What can we do to reduce noise pollution in our seas? This article suggests mandatory restrictions and monetary incentives. The article goes beyond suggesting that polluting companies take direct action and recommends that all individuals can help reduce ocean noise pollution. Each person can become more informed about ocean noise pollution and pass on this information to others. More knowledge can lead to action that reduces noise. Each one of us can minimize noise when we are on boats or doing other activities in the ocean. Everyone can assume an advocacy role in protecting marine life.

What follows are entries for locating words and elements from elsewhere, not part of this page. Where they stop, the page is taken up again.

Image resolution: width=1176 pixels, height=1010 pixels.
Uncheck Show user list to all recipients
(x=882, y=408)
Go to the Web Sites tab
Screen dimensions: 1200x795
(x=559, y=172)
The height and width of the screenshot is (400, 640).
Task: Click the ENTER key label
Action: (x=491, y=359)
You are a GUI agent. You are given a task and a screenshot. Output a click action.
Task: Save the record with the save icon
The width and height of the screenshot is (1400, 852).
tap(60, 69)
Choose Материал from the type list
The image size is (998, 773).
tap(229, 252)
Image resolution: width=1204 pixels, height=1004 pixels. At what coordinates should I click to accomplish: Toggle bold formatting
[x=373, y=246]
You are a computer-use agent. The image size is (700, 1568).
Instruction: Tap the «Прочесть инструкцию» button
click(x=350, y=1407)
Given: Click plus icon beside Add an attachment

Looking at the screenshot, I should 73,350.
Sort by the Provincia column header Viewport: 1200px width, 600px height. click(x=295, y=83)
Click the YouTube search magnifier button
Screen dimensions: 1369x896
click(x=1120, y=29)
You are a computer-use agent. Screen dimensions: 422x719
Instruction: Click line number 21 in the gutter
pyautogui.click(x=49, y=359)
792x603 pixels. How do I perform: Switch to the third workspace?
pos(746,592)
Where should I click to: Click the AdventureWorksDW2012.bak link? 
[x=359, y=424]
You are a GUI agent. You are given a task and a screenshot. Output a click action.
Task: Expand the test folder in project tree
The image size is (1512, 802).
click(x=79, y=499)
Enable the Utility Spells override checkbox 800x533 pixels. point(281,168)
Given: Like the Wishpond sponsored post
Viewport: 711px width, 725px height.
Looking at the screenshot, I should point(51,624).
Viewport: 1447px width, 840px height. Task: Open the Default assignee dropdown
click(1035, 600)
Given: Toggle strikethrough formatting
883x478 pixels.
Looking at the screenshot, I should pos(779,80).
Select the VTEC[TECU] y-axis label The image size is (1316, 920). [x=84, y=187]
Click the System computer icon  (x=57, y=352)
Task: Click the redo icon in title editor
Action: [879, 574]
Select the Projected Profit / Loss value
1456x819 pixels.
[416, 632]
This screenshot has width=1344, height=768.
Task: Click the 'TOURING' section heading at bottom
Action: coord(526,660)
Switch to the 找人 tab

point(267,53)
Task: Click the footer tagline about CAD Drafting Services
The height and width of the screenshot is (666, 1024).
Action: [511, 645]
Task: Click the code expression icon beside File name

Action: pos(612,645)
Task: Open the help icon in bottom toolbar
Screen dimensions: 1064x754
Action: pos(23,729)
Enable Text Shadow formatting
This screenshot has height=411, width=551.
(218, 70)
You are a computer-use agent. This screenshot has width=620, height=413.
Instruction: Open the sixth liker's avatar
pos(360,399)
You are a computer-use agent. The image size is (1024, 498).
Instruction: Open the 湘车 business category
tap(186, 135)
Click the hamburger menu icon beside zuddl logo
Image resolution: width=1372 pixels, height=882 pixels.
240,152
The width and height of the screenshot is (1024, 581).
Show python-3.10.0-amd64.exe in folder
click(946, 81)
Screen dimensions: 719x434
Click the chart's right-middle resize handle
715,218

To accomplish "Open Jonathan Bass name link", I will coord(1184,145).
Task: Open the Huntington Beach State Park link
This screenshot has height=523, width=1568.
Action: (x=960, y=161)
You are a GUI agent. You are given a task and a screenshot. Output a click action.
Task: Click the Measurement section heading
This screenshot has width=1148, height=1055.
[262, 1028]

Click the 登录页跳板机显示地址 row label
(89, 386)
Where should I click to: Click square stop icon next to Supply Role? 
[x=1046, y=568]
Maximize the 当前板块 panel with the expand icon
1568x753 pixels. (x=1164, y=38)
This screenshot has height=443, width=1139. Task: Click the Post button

This article is one of many that are focused on noise pollution in our seas. Last week, the New York Times’ story about how a scarcity of Alaskan king salmon is affecting orcas, also mentions that “the constant drone of boat noise interferes with the whales’ echolocation and the ability to hunt.” I hope that our posts on noise pollution harming sea life serve as incentives to our readers to urge legislators to seek ways to lessen this detrimental pollutant in our waterways.